Now consider the set of inequalities: $$a_ia_j \ge a_h a_k$$ for $0 \le h \le i \le j \le k \le n$ and $h + k = i + j$.
How to prove the equivalence of the two sets of inequalities given above.
Kindly share your thoughts.
Thank you.
In the forward direction, apply induction to $a_i a_j \geq a_{i - 1} a_{j + 1}$ for $0 < i \leq j < n$.
The latter, for $0 < i < j < n$, follows from $$\prod_{k = i}^{j} a^2_k \geq \prod_{k = i}^{j} a_{k - 1} a_{k + 1} = a_{i - 1} \left(a_i a_j \prod_{k = i + 1}^{j - 1}a^2_k \right) a_{j + 1}$$ (where the product of zero terms is considered to be $1$ - just divide both sides by the parenthesized expression). The other direction of the equivalence is just taking a particular case.

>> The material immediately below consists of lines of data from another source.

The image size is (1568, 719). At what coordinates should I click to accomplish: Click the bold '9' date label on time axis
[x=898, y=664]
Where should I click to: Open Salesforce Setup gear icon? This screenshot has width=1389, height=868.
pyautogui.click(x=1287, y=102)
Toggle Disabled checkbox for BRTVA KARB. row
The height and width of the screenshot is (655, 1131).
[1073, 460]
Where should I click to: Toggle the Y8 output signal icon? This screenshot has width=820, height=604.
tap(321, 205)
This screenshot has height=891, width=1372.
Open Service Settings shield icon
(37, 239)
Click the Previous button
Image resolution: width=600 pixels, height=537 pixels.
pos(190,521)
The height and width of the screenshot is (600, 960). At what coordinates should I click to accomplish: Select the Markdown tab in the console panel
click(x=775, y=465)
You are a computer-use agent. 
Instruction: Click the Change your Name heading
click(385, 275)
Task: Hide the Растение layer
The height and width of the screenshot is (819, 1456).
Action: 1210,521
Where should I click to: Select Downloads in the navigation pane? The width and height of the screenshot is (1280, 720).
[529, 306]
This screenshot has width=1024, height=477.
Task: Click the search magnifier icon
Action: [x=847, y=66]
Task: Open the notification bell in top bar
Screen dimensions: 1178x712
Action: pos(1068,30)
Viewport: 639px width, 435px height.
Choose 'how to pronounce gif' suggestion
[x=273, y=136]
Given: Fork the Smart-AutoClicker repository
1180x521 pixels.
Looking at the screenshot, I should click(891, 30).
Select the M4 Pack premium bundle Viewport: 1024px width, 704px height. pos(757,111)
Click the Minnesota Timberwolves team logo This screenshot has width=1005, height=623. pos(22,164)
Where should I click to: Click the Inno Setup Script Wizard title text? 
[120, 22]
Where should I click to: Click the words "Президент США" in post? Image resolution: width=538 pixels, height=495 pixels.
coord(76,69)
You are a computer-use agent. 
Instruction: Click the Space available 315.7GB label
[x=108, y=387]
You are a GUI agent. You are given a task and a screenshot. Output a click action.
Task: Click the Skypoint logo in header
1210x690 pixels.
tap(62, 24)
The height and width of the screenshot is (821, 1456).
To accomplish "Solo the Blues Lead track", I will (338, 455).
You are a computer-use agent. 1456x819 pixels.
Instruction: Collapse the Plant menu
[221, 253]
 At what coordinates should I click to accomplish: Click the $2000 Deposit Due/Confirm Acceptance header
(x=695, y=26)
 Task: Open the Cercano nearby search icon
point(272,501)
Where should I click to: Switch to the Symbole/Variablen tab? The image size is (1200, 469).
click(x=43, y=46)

UPDATE. The induction application mentioned above produces $a_i a_j \geq a_{i - d} a_{j + d}$ for $0 \leq d \leq i \leq j \leq n - d$, the induction being on $d$. This is exactly what is needed: if $0 \leq h \leq i \leq j \leq k \leq n$ and $h + k = i + j$, then $h = i - d$ and $k = j + d$ with $d = i - h$.